**What to produce**
Scan the entries below for the word "agent" and copy every line where it turns up.
= = = = =
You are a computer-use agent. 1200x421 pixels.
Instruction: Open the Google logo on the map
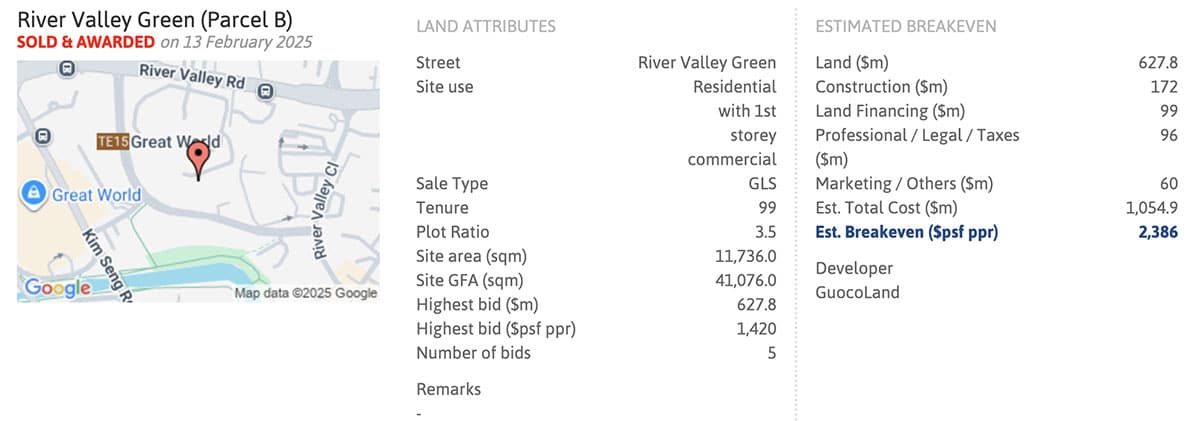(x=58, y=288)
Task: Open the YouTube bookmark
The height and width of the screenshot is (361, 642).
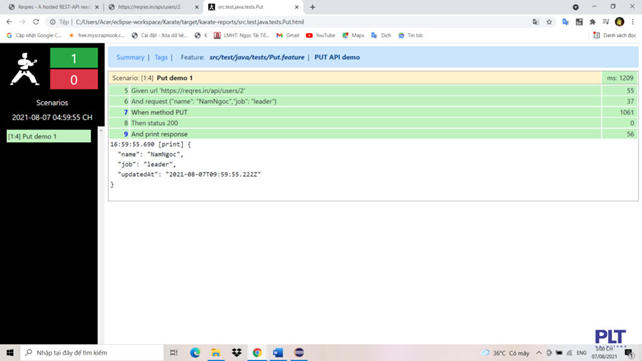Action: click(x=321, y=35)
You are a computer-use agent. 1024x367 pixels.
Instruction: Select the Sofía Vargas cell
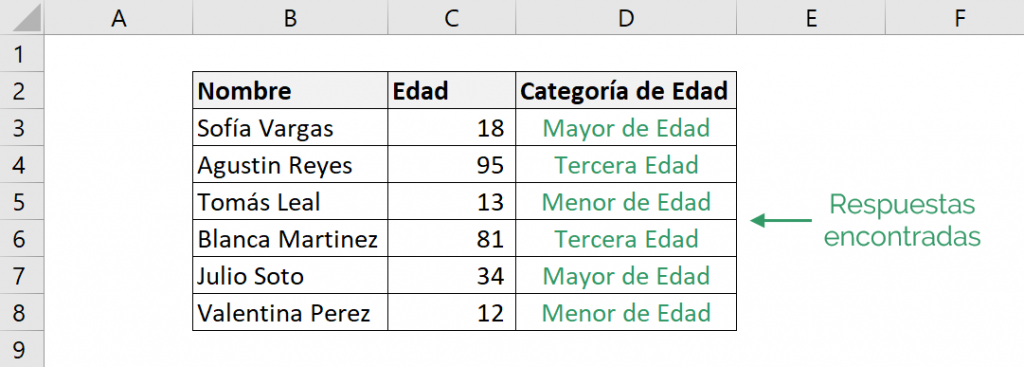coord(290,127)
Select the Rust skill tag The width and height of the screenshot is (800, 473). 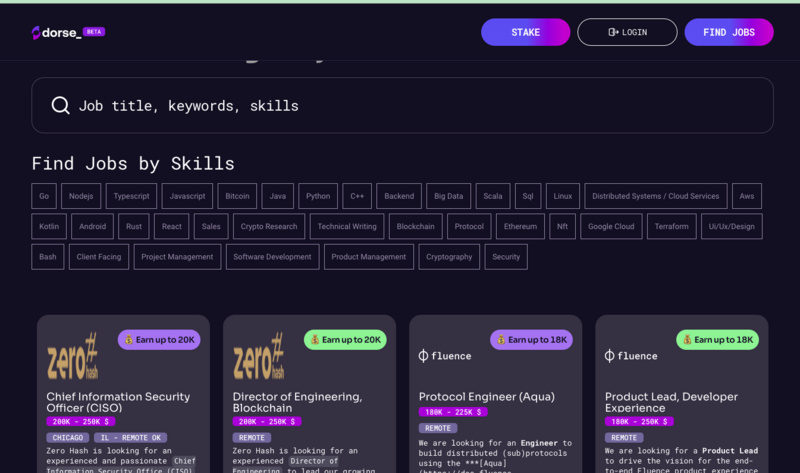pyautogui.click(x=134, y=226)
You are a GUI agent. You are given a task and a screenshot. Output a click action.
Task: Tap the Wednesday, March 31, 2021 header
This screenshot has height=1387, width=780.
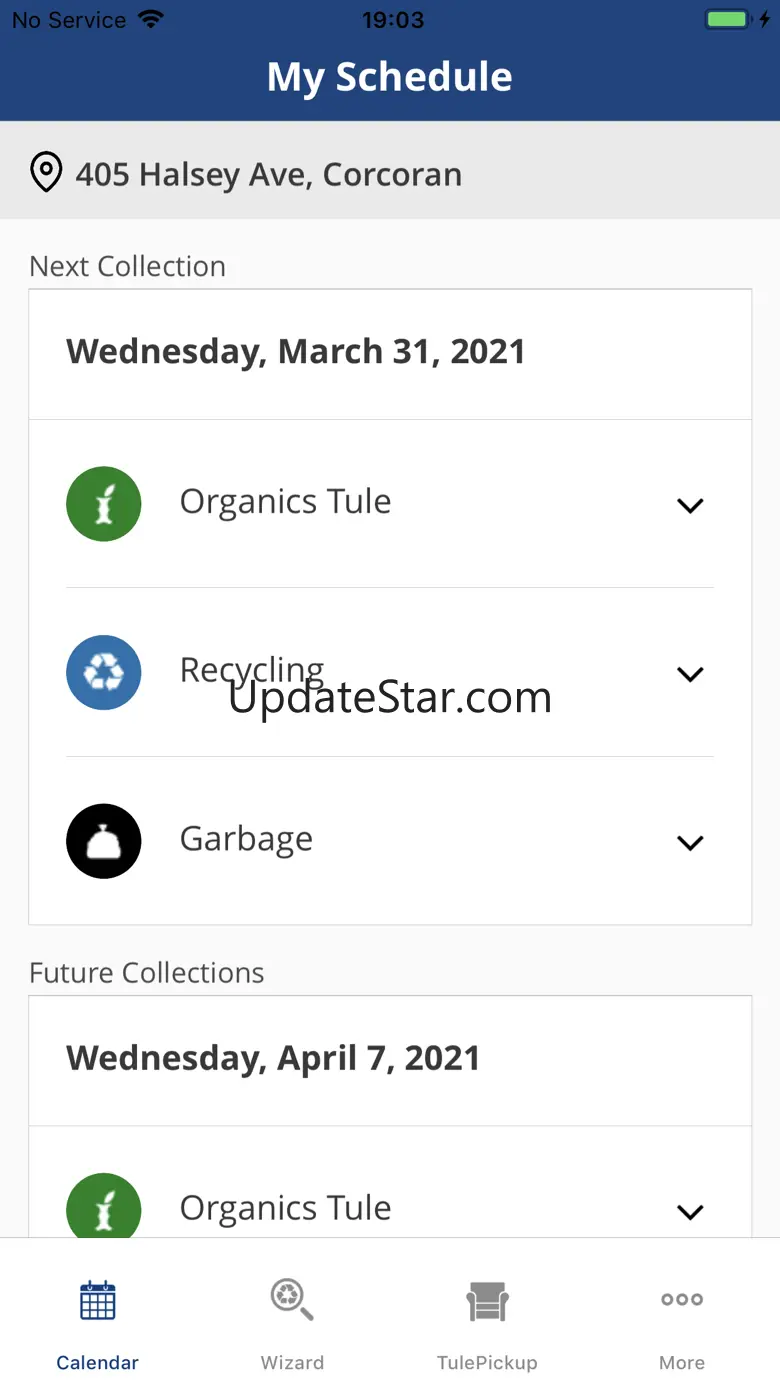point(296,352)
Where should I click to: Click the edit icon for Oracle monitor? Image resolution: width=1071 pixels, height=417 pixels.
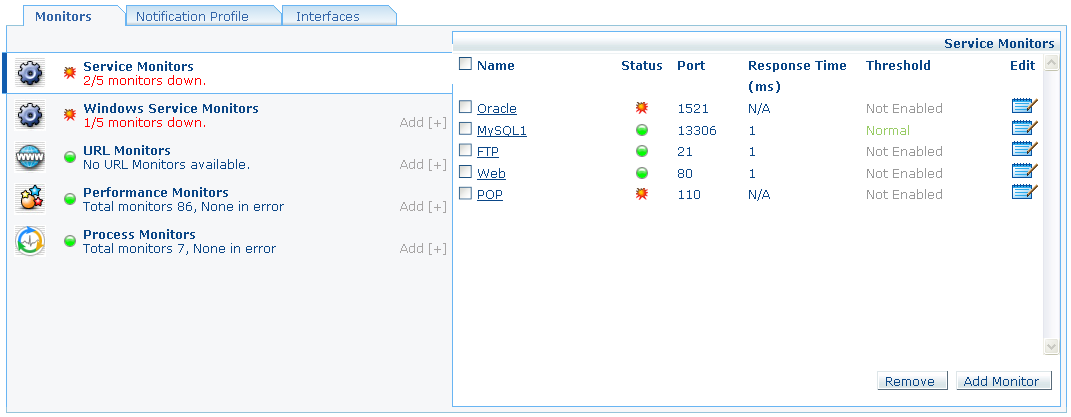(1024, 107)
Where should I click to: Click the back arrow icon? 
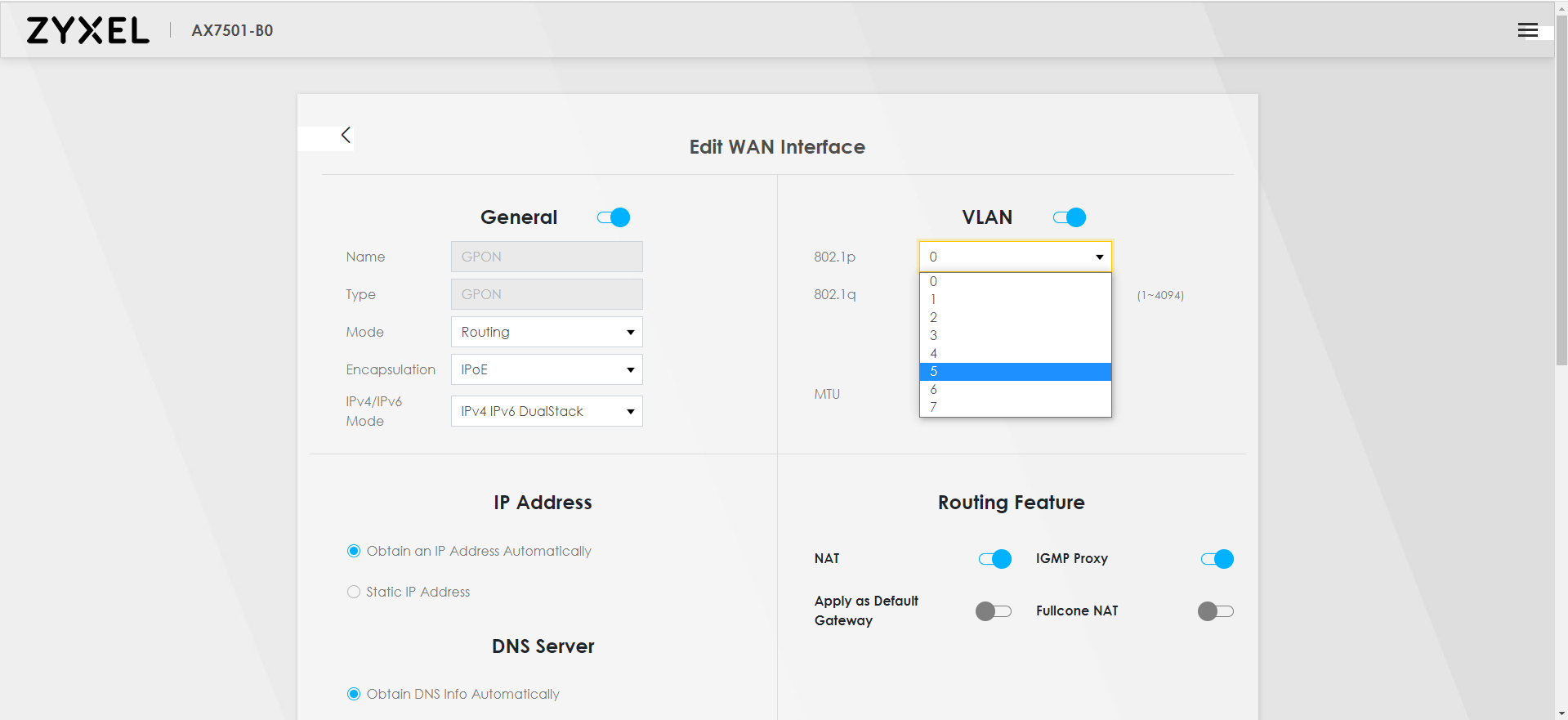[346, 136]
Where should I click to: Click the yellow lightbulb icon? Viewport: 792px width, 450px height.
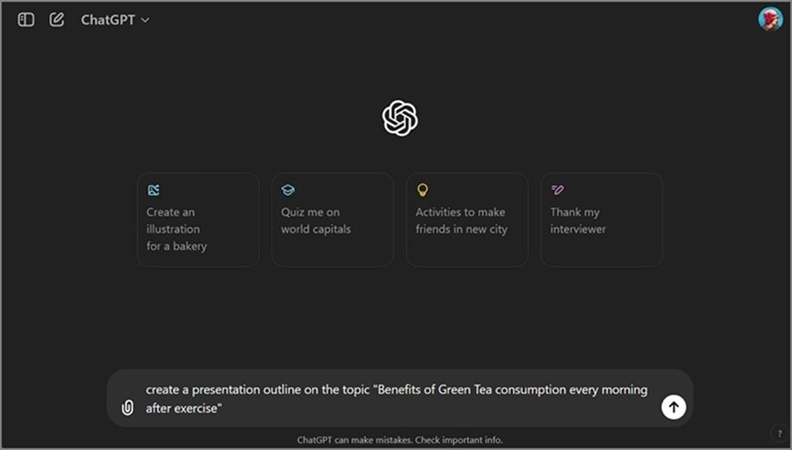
= = = = =
**Response box**
You are a computer-use agent. 1200x421 pixels.
You are a computer-use agent. 1024x367 pixels.
You are a GUI agent. You are given a task and a screenshot. Output a click action.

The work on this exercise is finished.